Redox Biology (Sep 2020)
Genome-wide transcriptional effects of deletions of sulphur metabolism genes in Drosophila melanogaster
Abstract
In recent years, the gasotransmitter hydrogen sulphide (H2S), produced by the transsulphuration pathway, has been recognized as a biological mediator playing an important role under normal conditions and in various pathologies in both eukaryotes and prokaryotes. The transsulphuration pathway (TSP) includes the conversion of homocysteine to cysteine following the breakdown of methionine. In Drosophila melanogaster and other eukaryotes, H2S is produced by cystathionine β-synthase (CBS), cystathionine γ-lyase (CSE), and 3-mercaptopyruvate sulphurtransferase (MST). In the experiments performed in this study, we were able to explore the CRISPR/Cas9 technique to obtain single and double deletions in homozygotes of these three major genes responsible for H2S production in Drosophila melanogaster. In most cases, the deletion of one studied gene does not result in the compensatory induction of two other genes responsible for H2S production. Transcriptomic studies demonstrated that the deletions of the above CBS and CSE genes alter genome expression to different degrees, with a more pronounced effect being exerted by deletion of the CBS gene.
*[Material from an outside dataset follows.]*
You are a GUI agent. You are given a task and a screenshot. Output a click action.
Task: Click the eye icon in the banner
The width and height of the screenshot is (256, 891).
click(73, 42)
Furthermore, the double deletion of both CBS and CSE resulted in a cumulative effect on transcription in the resulting strains. Overall, we found that the obtained deletions affect numerous genes involved in various biological pathways. Specifically, genes involved in the oxidative reduction process, stress-response genes, housekeeping genes, and genes participating in olfactory and reproduction are among the most strongly affected. Furthermore, characteristic differences in the response to the deletions of the studied genes are apparently organ-specific and have clear-cut sex-specific characteristics. Single and double deletions of the three genes responsible for the production of H2S helped to elucidate new aspects of the biological significance of this vital physiological mediator.